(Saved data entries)
* * * * * * *
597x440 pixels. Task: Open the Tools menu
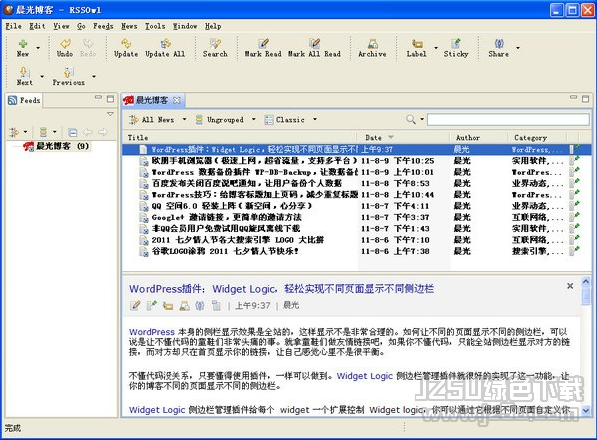(155, 26)
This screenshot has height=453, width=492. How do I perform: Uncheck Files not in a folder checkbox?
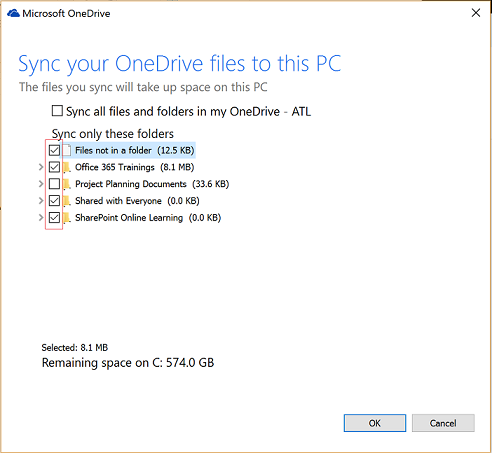coord(54,150)
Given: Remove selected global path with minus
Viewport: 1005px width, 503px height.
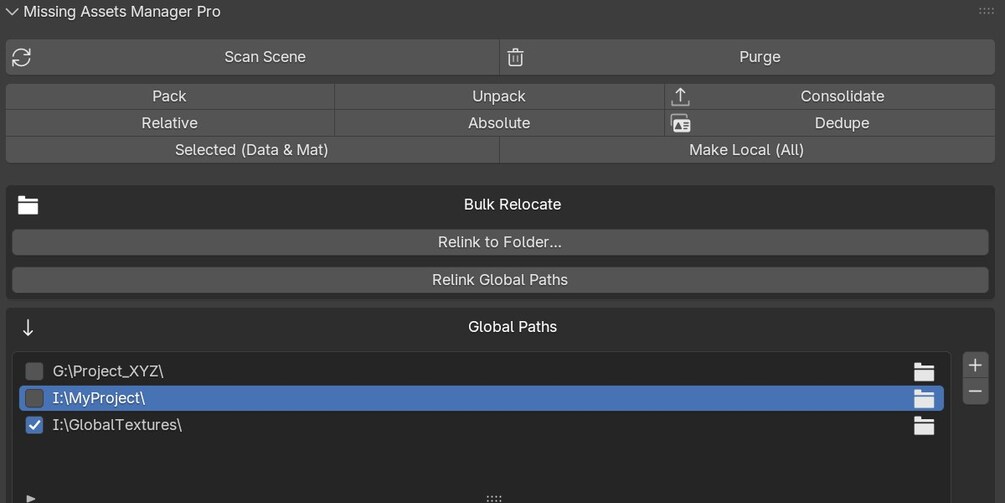Looking at the screenshot, I should [975, 392].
* * * * * * *
-- Problem to work on --
Return the entries above exactly as they appear. Pictures should not be copied.

-- Output of the exercise --
597x440 pixels. Task: Open the Tools menu
(155, 26)
This screenshot has height=453, width=492. How do I perform: Uncheck Files not in a folder checkbox?
coord(54,150)
Given: Remove selected global path with minus
Viewport: 1005px width, 503px height.
Looking at the screenshot, I should [975, 392].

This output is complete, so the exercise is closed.